▶ [Required task 1]: Extract the part of the thread on populating a column with random data from another table that opens with the words containing "Populate random data" and closes with "order by random()", copying it without any changes.
▶ [Required task 2]: Decide whether each statement agrees with the thread on populating a column with random data from another table, answering yes or no and quoting the deciding words of the thread: (a) The answer assumes that dataset1 has a primary key. (b) The query in the question gives each row of dataset1 a different random entry. (c) The sample rows inserted into dataset1 use ids from 101 through 120.
▶ [Required task 3]: Continue the thread on populating a column with random data from another table, beginning right after its last line.

▶ [Text shown]:
Populate random data from another table

2019-02-23 09:47发布

问题:

update dataset1.test
   set column4 = (select column1 
                 from dataset2
                 order by random()
                 limit 1
                 ) 

I have to update dataset1 of column 4 with each row updating a random entry from dataset 2 column.. But by far now in this above query I get only one random entry in all the rows of dataset1 and its all same which I want it to be random.

回答1:

SETUP

Let's start by assuming your tables an data are the following ones. Note that I assume that dataset1 has a primary key (it can be a composite one, but, for the sake of simplicity, let's make it an integer):

CREATE TABLE dataset1
(
     id INTEGER PRIMARY KEY,
     column4 TEXT
) ;

CREATE TABLE dataset2
(
    column1 TEXT
) ;

We fill both tables with sample data

INSERT INTO dataset1
    (id, column4)
SELECT
    i, 'column 4 for id ' || i
FROM
    generate_series(101, 120) AS s(i);

INSERT INTO dataset2
    (column1)

▶ [Given data]:
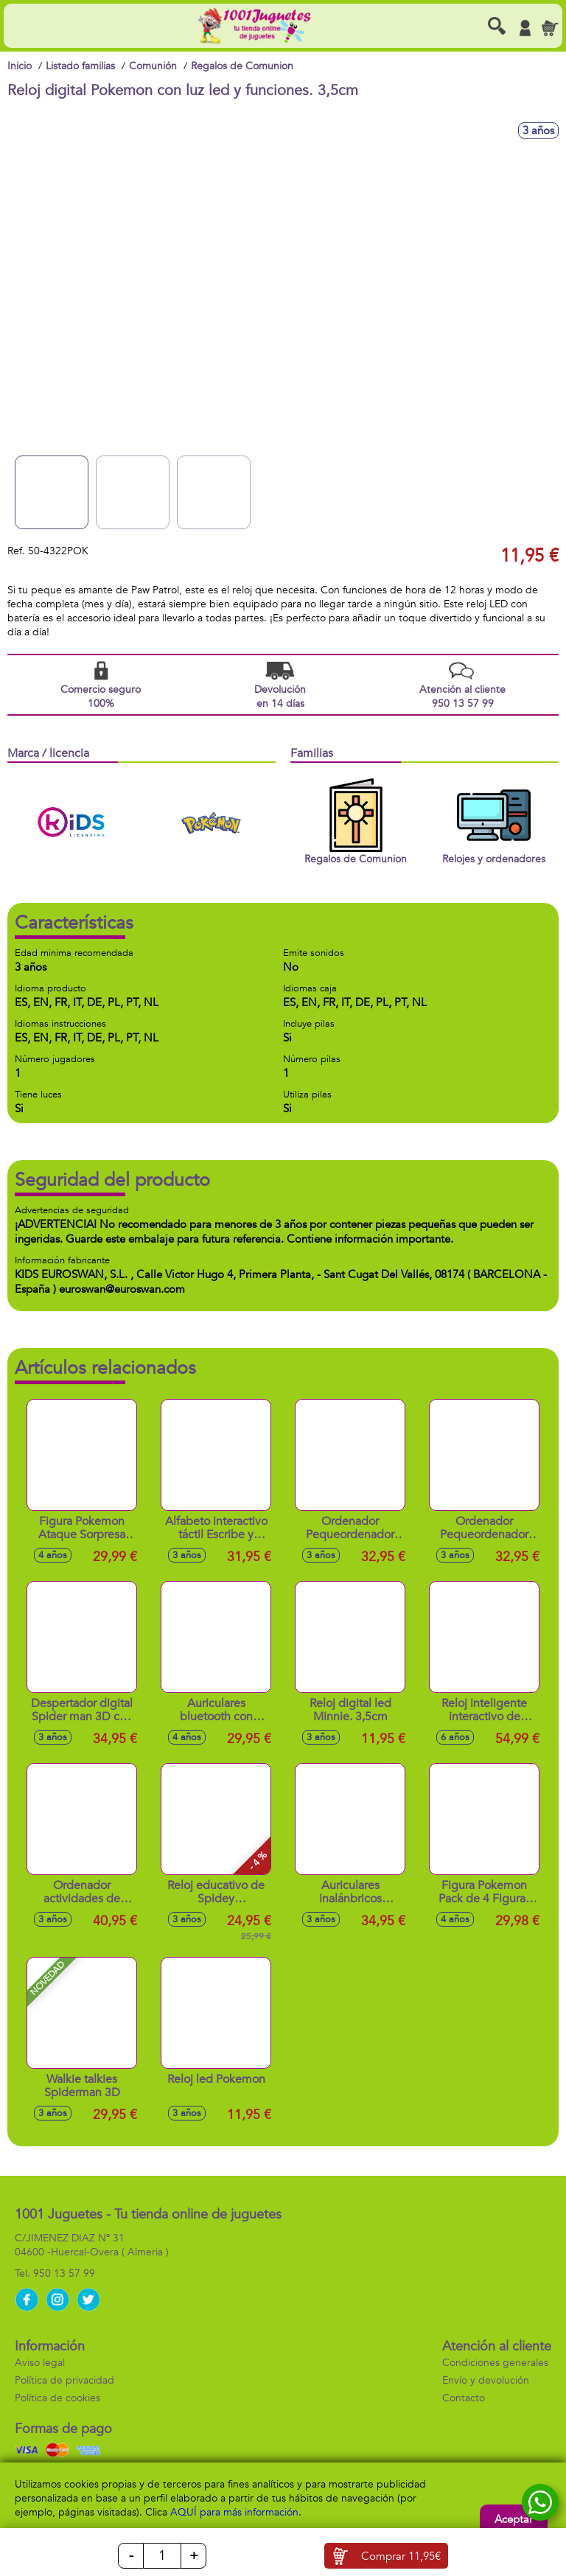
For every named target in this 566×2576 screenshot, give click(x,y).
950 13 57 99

▶ [Expected answer 1]:
Populate random data from another table

2019-02-23 09:47发布

问题:

update dataset1.test
   set column4 = (select column1 
                 from dataset2
                 order by random()

▶ [Expected answer 2]:
(a) Yes: "I assume that dataset1 has a primary key".
(b) No: "I get only one random entry in all the rows of dataset1 and its all same".
(c) Yes: "generate_series(101, 120) AS s(i)".

▶ [Expected answer 3]:
SELECT
    'SOMETHING ' || i
FROM 
    generate_series (1001, 1020) AS s(i) ;

Sanity check:

SELECT count(DISTINCT column4) FROM dataset1 ;
| count |
| ----: |
|    20 |

Case 1: number of rows in dataset1 <= rows in dataset2

We'll perform a complete shuffling. Values from dataset2 will be used once, and no more than once.

EXPLANATION

In order to make an update that shuffles all the values from column4 in a random fashion, we need some intermediate steps.

First, for the dataset1, we need to create a list (relation) of tuples (id, rn), that are just:

(id_1,   1),
(id_2,   2),
(id_3,   3),
...
(id_20, 20)

Where id_1, ..., id_20 are the ids present on dataset1. They can be of any type, they need not be consecutive, and they can be composite.

For the dataset2, we need to create another list of (column_1,rn), that looks like:

(column1_1,  17),
(column1_2,   3),
(column1_3,  11),
...
(column1_20, 15)

In this case, the second column contains all the values 1 .. 20, but shuffled.

Once we have the two relations, we JOIN them ON ... rn. This, in practice, produces yet another list of tuples with (id, column1), where the pairing has been done randomly. We use these pairs to update dataset1.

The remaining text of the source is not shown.